## Begin

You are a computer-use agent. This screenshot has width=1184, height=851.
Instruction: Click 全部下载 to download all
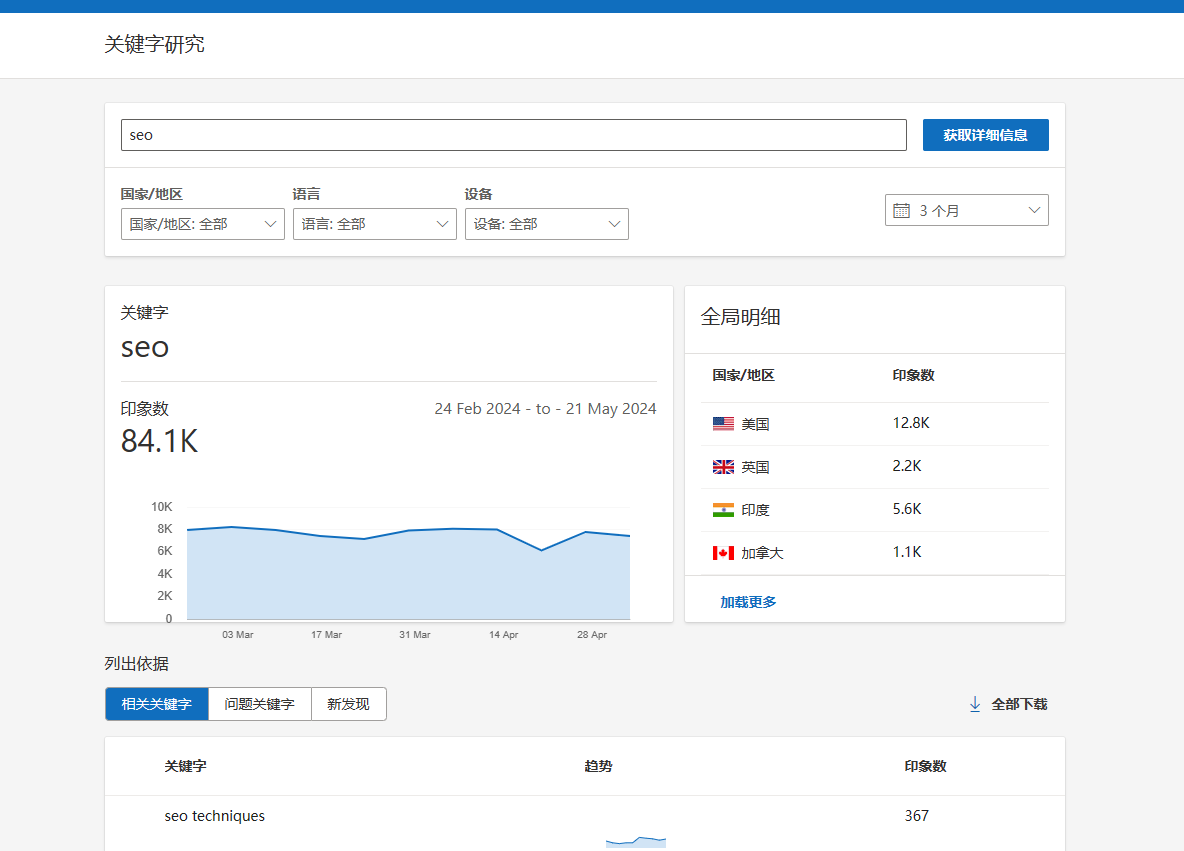click(x=1019, y=704)
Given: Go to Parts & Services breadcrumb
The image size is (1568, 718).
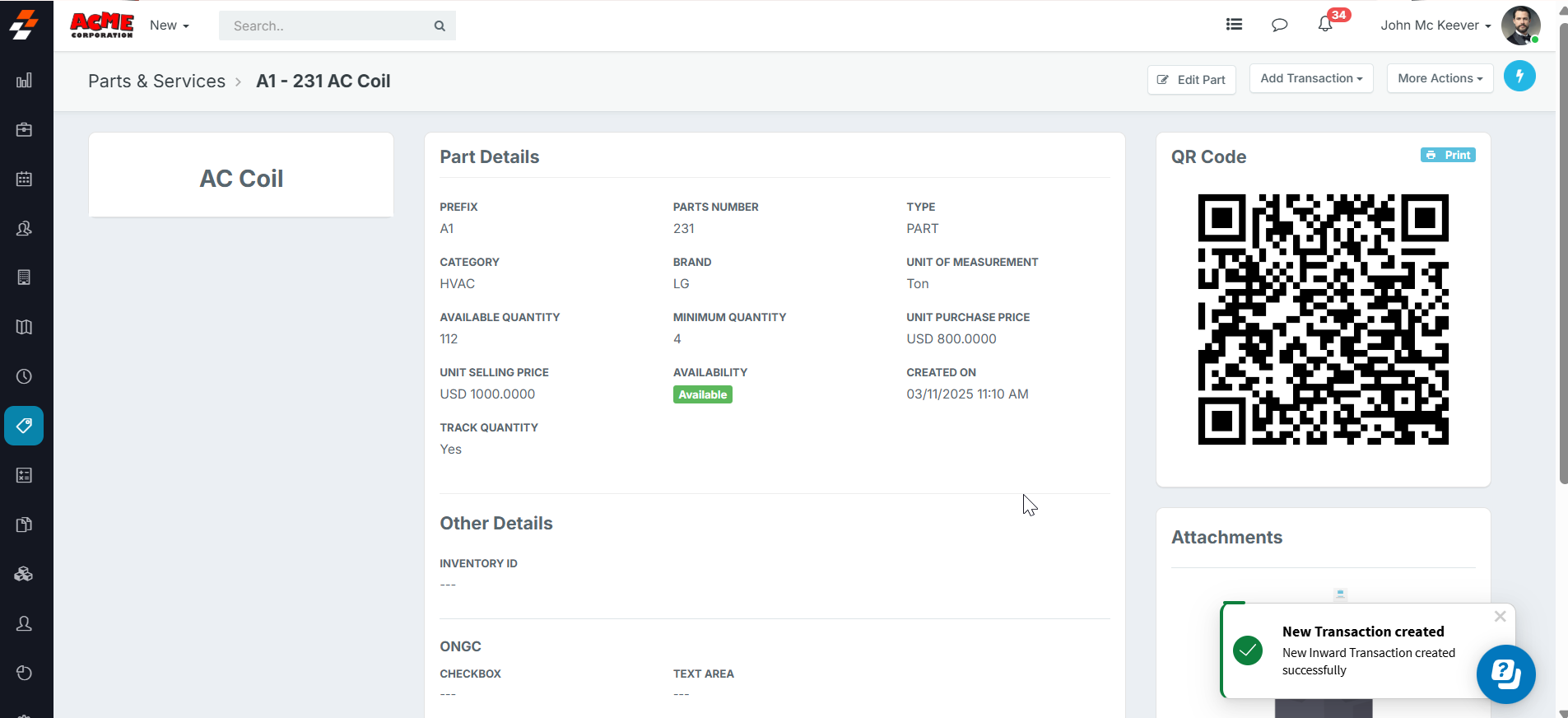Looking at the screenshot, I should pos(156,81).
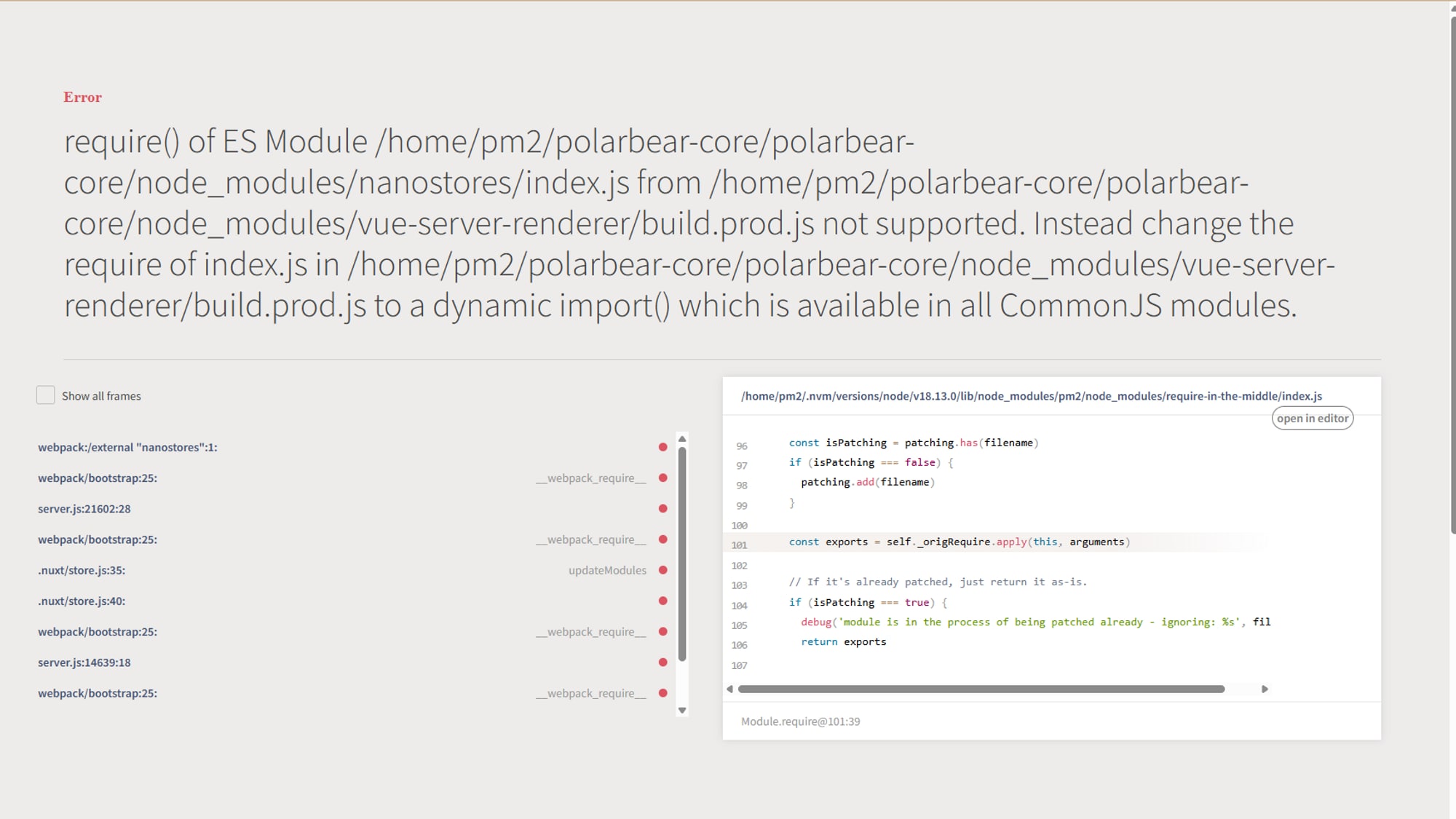Screen dimensions: 1456x819
Task: Select server.js:14639:18 stack frame
Action: tap(352, 662)
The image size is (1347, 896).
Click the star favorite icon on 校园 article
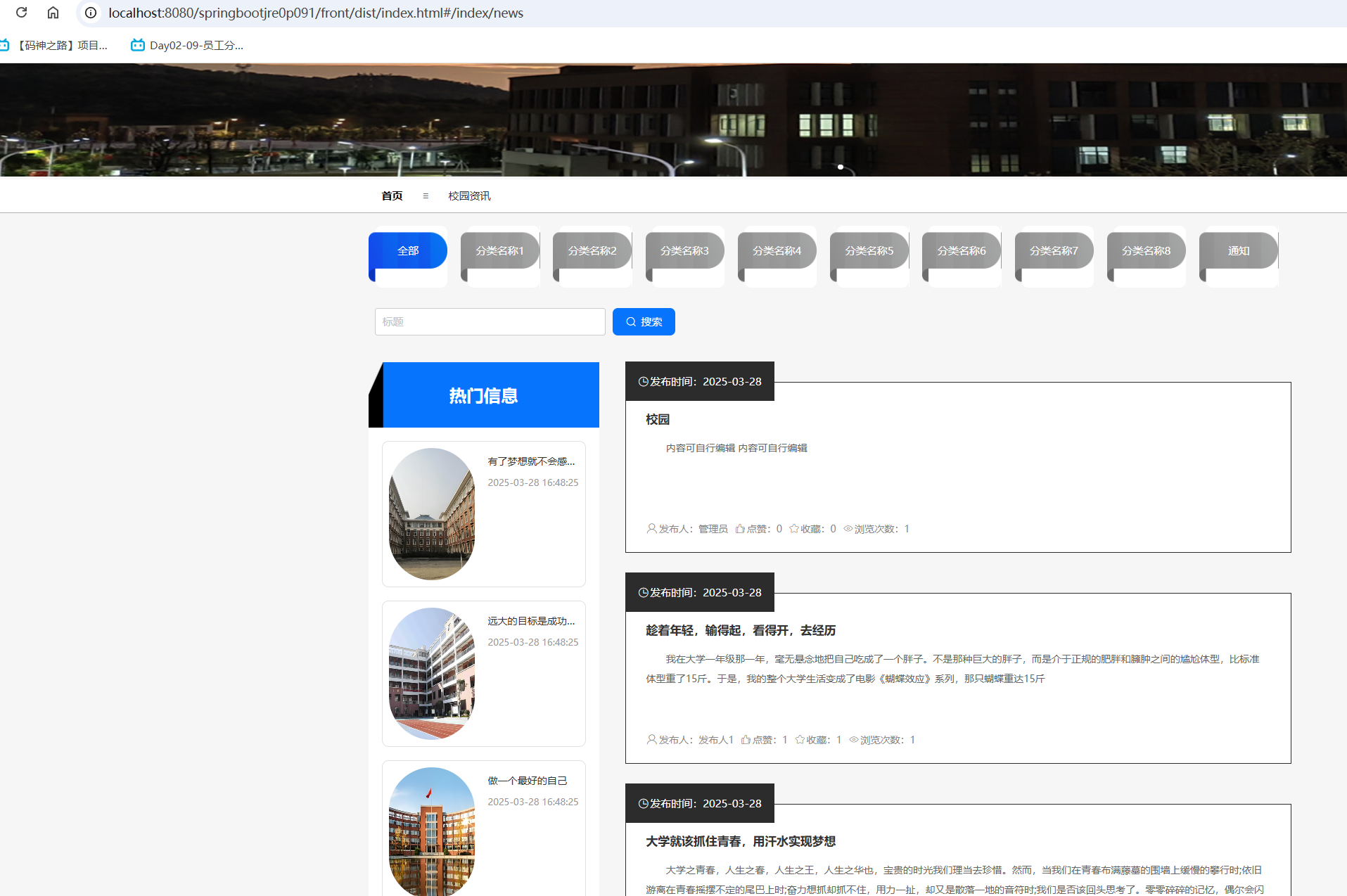(x=794, y=529)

## End

Give only the number of lines in the data above that contain the string "size".

2